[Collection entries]
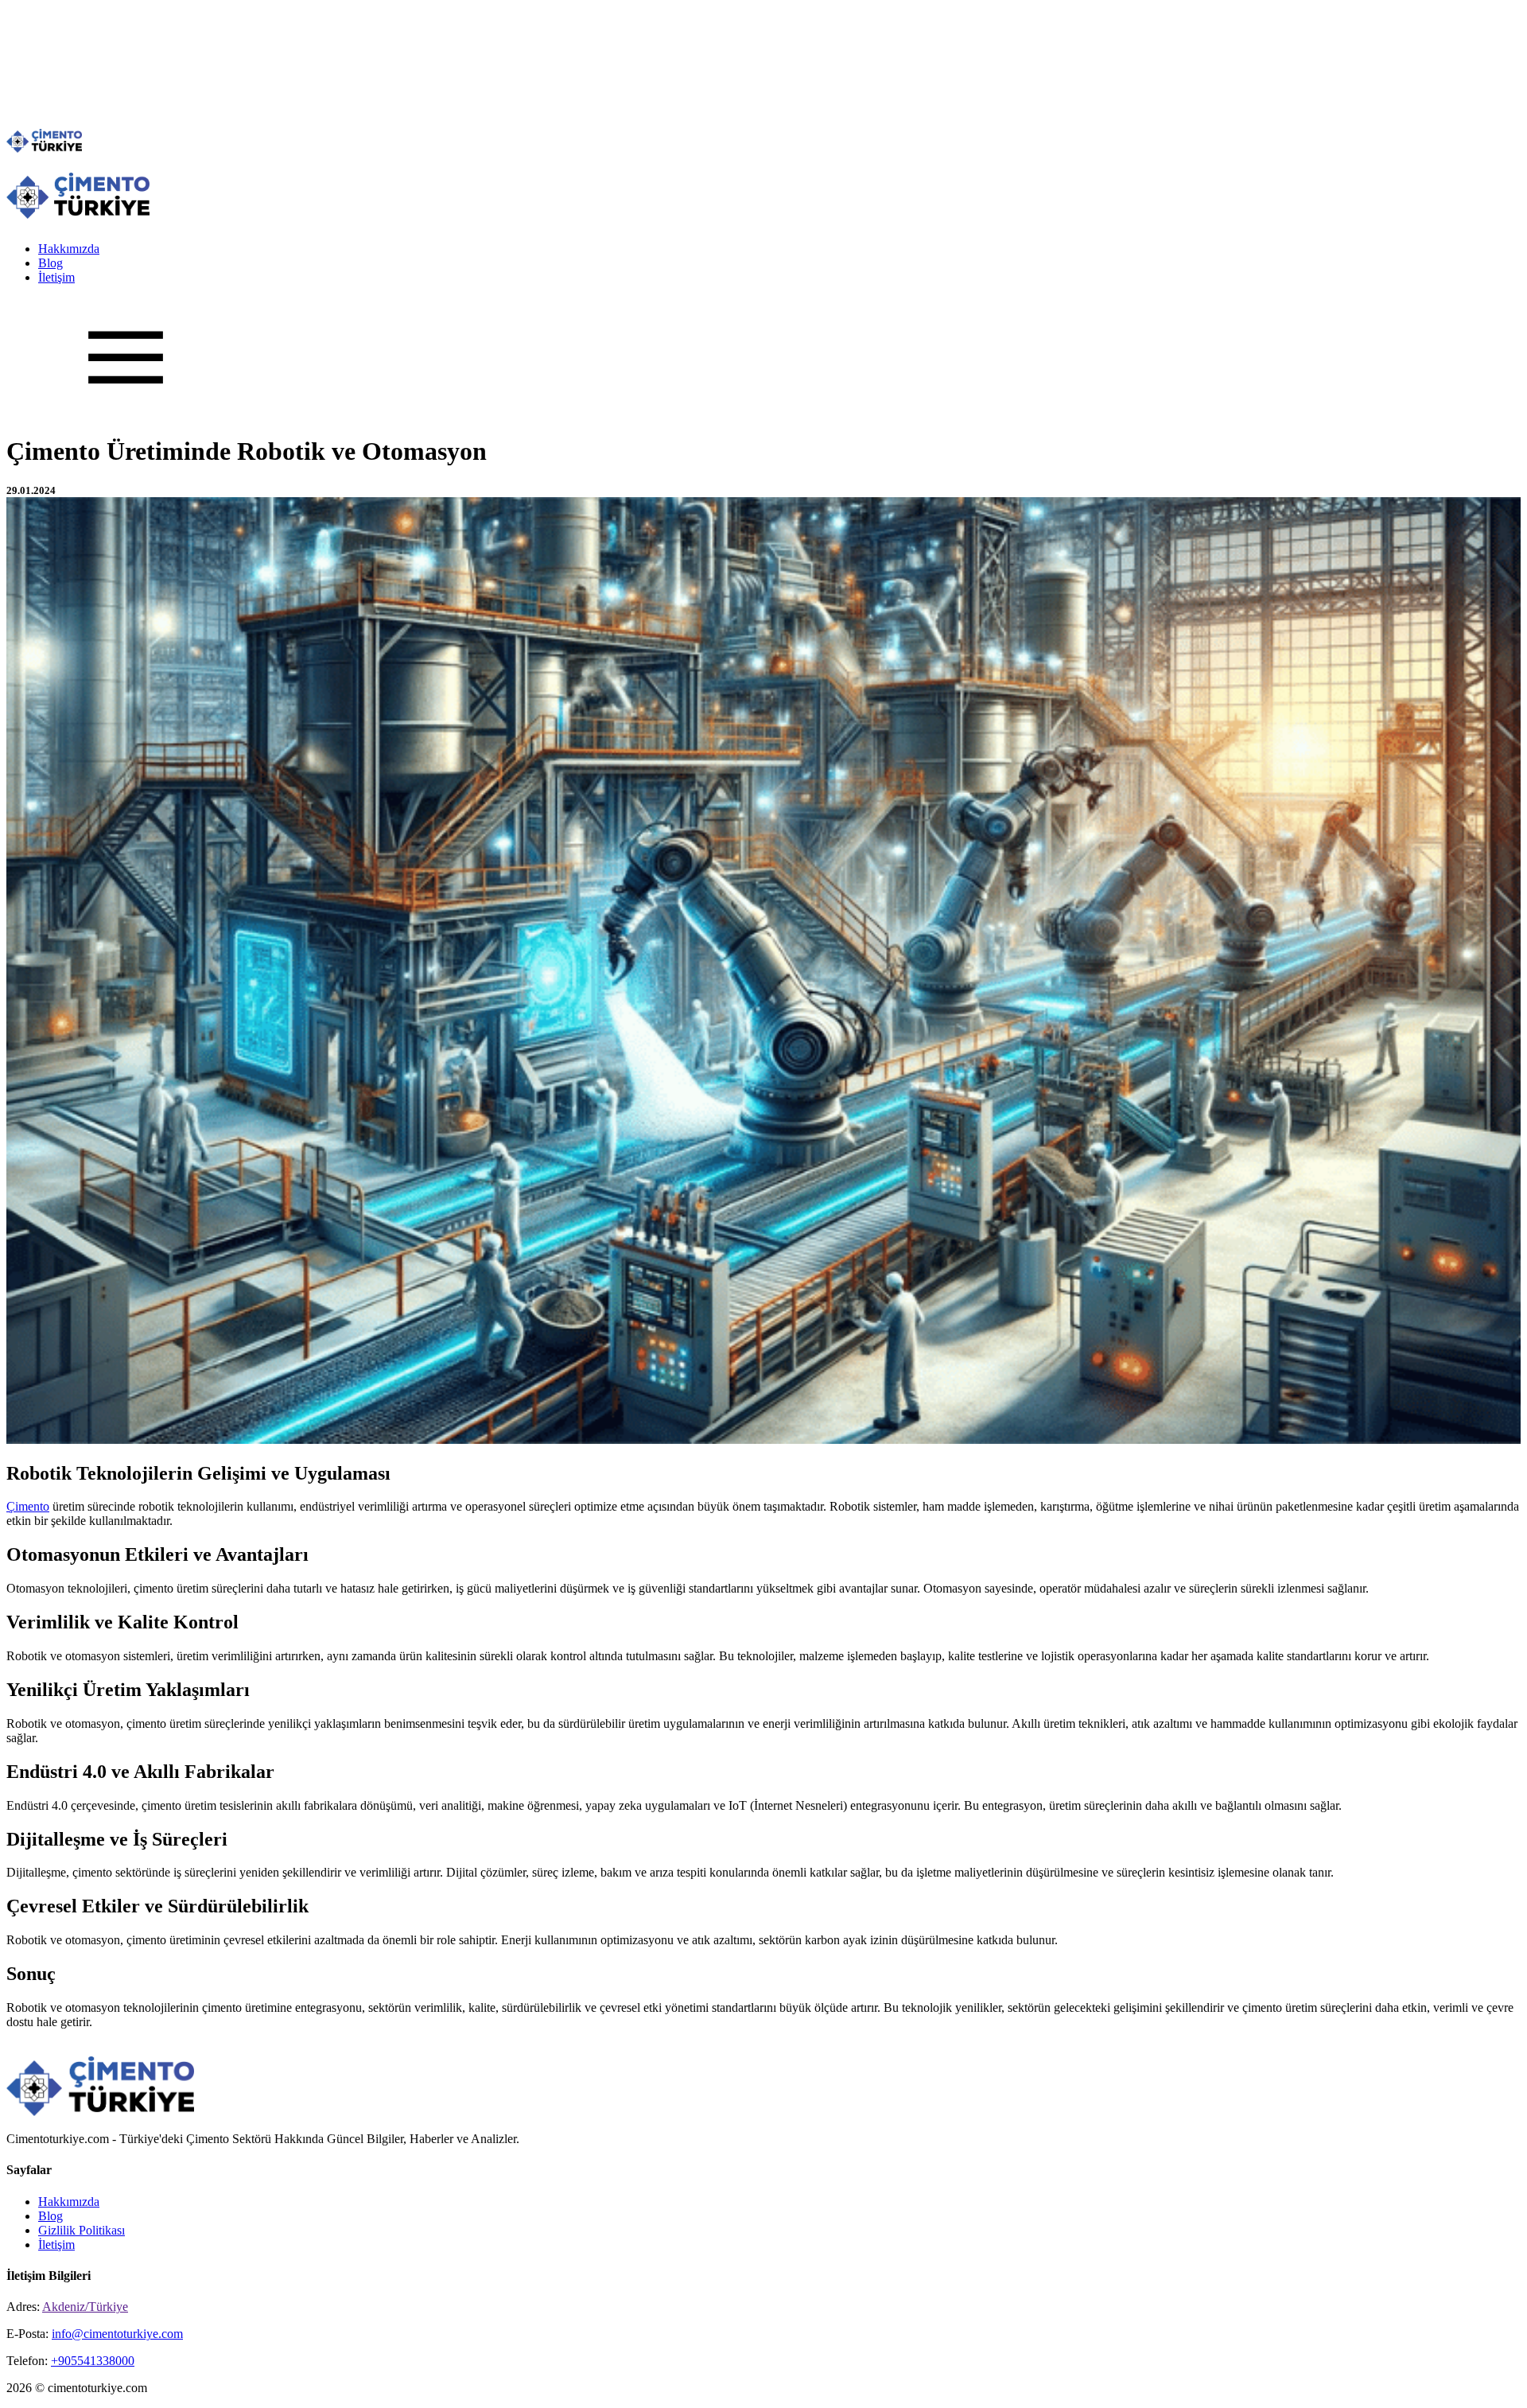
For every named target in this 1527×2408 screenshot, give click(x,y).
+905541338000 (92, 2360)
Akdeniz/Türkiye (85, 2306)
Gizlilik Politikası (81, 2230)
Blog (50, 263)
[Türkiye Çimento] (44, 148)
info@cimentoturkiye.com (117, 2333)
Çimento (27, 1506)
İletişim (56, 277)
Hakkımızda (68, 248)
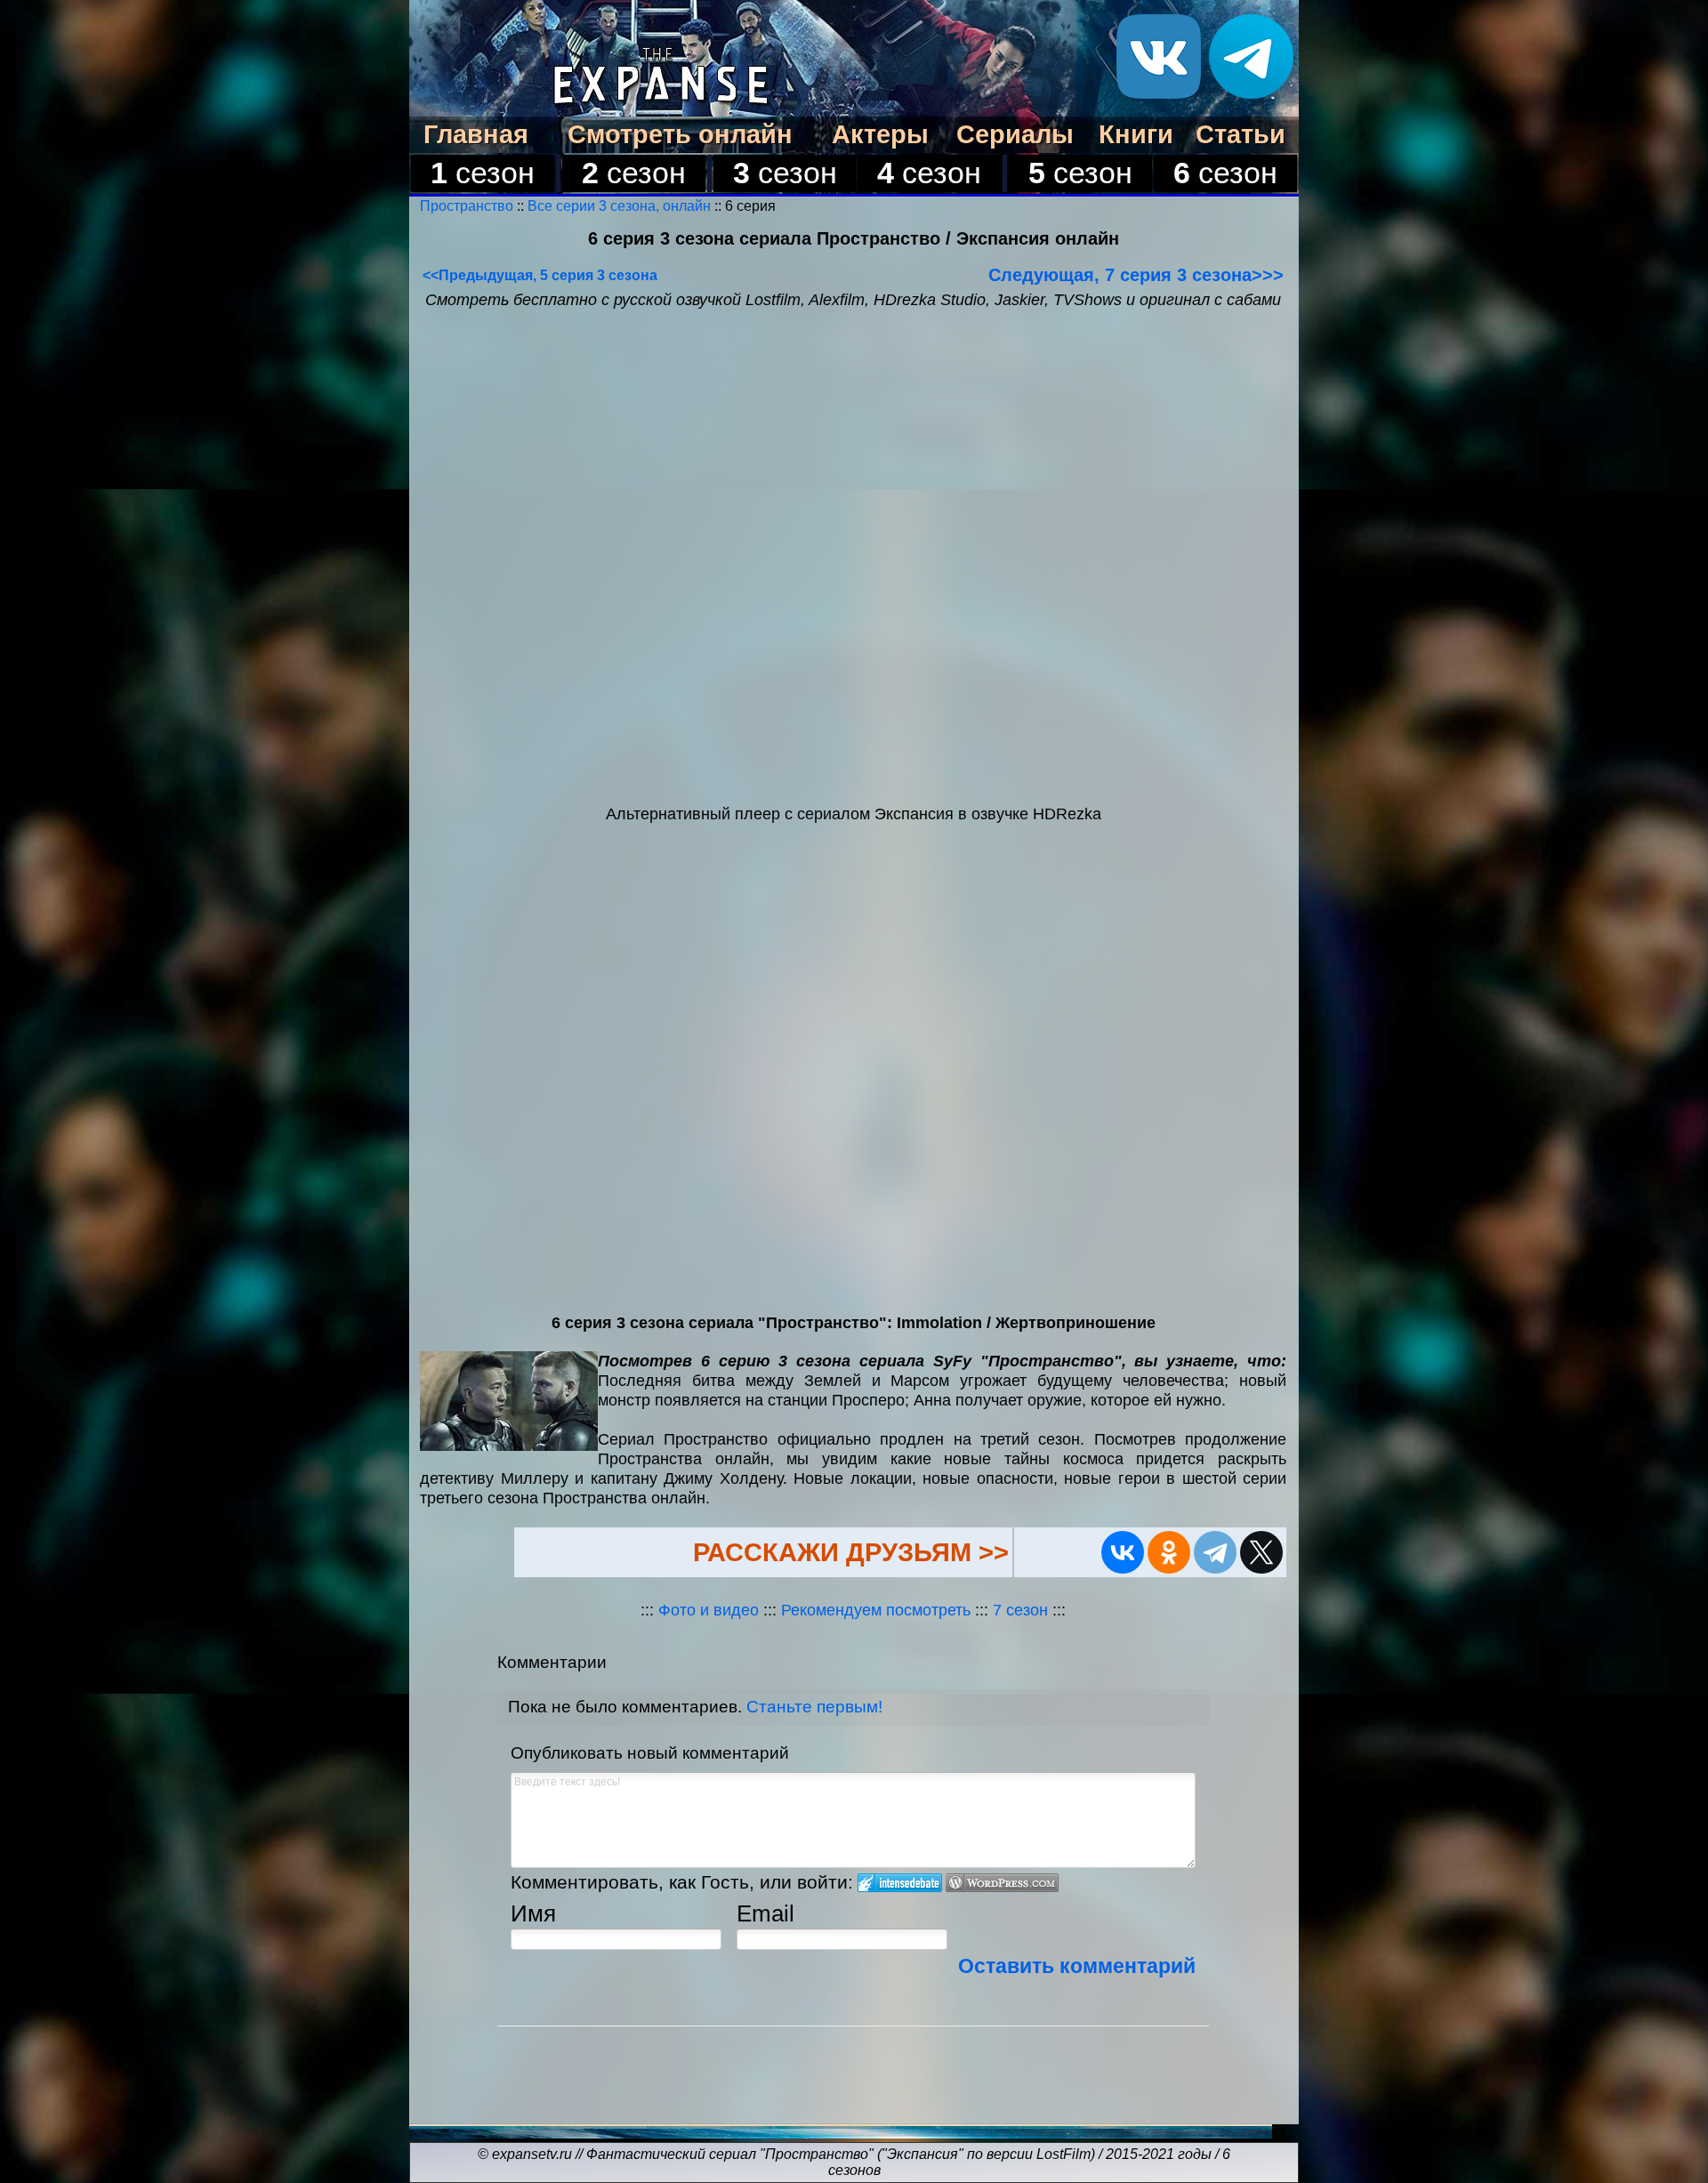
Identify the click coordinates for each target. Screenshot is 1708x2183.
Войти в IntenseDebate (900, 1882)
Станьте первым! (814, 1706)
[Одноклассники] (1169, 1552)
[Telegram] (1215, 1552)
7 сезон (1022, 1609)
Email (765, 1913)
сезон (483, 173)
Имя (533, 1913)
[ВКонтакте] (1122, 1552)
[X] (1261, 1552)
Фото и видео (708, 1609)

YOUR GOAL:
Apart from the pictures, every record must be set down exactly.

RESULT OF THE TASK:
For every named target in this 1527×2408 screenshot, give click(x,y).
+905541338000 (92, 2360)
Akdeniz/Türkiye (85, 2306)
Gizlilik Politikası (81, 2230)
Blog (50, 263)
[Türkiye Çimento] (44, 148)
info@cimentoturkiye.com (117, 2333)
Çimento (27, 1506)
İletişim (56, 277)
Hakkımızda (68, 248)
Identify the click coordinates for each target. Screenshot is 1708x2183.
Войти в IntenseDebate (900, 1882)
Станьте первым! (814, 1706)
[Одноклассники] (1169, 1552)
[Telegram] (1215, 1552)
7 сезон (1022, 1609)
Email (765, 1913)
сезон (483, 173)
Имя (533, 1913)
[ВКонтакте] (1122, 1552)
[X] (1261, 1552)
Фото и видео (708, 1609)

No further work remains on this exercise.